The last season being a big mess aside, it was 100% guilty of re-explaining the plot, not just the recaps. Together with those unnecessary “LET ME EXPLAIN” scenes, like Robin using vinyls to explain a very basic concept. They really treated us like idiots.
The entirety of the show is like that. It’s not like a deep thinky clever show, it’s a series of 80’s horror movie references tossed in a blender.
Yes and no. This season has been pretty weak in the writing department, so some of these ideas that worked before were overused/used poorly this season. And for an 80s-throwback series, it ends rather depressingly, no matter how you spin it. But it’s par for the course these days for the final season/finale to shit the bed, I guess.
Depressingly? It was fully happily ever after. And it just did the same thing every other season did, largely disregard previous seasons to introduce a new big bad for the season leading up to a big monster fight. It was incredibly par for the course, 70 percent style with 30 percent substance. It’s not high cinema but it’s entertaining tv.
Hard disagree. Fully happily-ever-after wouldn’t have ended with
S5 finale spoilers
the main 16-year-old character either dying or somewhere all on her own with no family/friends/support circle, useful life skills, money or even documents to travel anywhere outside the US. While her boyfriend is stuck with depression and potentially living in delusion that she is still alive. The whole idea that El represents childhood magic and that she has to die/disappear, so other characters could move on is genuinely out of touch and potentially harmful, considering she’s been “used, abused and manipulated” since she was born. Sends a real fucked up message there. This could have worked, if the show had finished in one season. But it does not work after 5 seasons of growth (though in S5 she was completely sidelined). The one character that deserved happily ever after, and they didn’t give it to her. Not to mention how Vickie has been completely forgotten in the epilogue, or rather discarded with an offhanded comment about being an “overbearing significant other”, when Robin has been an asshole to her the entire season.
I actually would have loved a true happily-ever-after. This tired trend of every show—even something that’s supposed to be lighthearted—getting a tragic or “bittersweer” ending, because that’s considered “deep”, should just die already.
I agree with what you’re saying (aside from comparing that really awful episode to Shadowrun), but that’s not what went on in Stranger Things.
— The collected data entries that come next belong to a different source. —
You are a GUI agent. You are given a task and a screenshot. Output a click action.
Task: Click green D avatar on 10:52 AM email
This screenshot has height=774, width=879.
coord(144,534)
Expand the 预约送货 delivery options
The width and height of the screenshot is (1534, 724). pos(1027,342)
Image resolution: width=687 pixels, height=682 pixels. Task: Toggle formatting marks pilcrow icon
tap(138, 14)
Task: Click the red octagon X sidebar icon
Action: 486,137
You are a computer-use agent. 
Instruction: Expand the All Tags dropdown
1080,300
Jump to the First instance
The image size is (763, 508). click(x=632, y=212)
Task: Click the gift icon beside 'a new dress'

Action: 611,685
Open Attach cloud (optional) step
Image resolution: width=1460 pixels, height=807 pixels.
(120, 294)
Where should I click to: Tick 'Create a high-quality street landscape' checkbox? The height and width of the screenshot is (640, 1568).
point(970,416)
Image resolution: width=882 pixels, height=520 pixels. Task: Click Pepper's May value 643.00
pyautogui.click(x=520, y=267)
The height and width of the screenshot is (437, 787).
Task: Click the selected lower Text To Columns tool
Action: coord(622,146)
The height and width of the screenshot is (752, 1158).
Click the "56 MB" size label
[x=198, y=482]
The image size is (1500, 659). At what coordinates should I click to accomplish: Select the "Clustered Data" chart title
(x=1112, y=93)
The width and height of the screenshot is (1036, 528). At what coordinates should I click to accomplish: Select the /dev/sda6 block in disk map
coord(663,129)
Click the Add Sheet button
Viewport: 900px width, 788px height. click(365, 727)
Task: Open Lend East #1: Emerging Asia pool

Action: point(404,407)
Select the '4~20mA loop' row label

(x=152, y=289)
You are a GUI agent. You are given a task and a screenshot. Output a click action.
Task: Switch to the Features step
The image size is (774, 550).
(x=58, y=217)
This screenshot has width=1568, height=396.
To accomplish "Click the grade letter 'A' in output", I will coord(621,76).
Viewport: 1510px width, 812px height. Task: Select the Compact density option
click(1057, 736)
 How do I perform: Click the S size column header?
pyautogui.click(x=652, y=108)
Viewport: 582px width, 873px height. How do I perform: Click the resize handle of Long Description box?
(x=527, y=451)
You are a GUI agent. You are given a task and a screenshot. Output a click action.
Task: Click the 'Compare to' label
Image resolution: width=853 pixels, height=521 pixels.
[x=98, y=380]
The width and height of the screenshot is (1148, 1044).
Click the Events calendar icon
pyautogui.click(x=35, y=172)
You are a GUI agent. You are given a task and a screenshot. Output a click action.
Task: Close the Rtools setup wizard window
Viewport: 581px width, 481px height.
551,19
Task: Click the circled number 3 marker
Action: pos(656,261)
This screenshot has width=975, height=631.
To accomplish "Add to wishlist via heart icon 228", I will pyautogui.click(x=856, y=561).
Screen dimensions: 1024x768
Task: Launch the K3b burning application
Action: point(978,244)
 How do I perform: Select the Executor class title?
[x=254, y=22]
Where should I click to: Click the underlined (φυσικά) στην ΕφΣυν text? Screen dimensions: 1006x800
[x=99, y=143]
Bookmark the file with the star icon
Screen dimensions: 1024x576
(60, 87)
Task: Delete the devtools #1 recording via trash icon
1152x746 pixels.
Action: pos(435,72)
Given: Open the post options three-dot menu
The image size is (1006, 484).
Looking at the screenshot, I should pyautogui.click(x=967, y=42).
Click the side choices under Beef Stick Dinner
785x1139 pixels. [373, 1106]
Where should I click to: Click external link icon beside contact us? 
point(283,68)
It was just…
From the very first episode, I asked if they had changed writers because the dialogue was so different, so bad, and so predictable–all of which only grew worse with each passing episode. And when each character had their turn to explain who they are and how they feel, it fit the same exact pattern every time. It was just really bad writing.
All that said, I don’t think the last season was terrible. I expected it to be a lot worse than it was. The actual plot and ending of the story, I thought were perfectly mediocre and fine. It was ruined by the dialogue.
I agree with you, it was better than I expected (although I had extremely low expectations to be fair). The most miserable parts of the final season were the long “emotional” character moments with the most juvenile/amateur/unrealistic writing. I don’t skip as a rule, but I really felt like fast forwarding through some of that stuff, it was so cringe.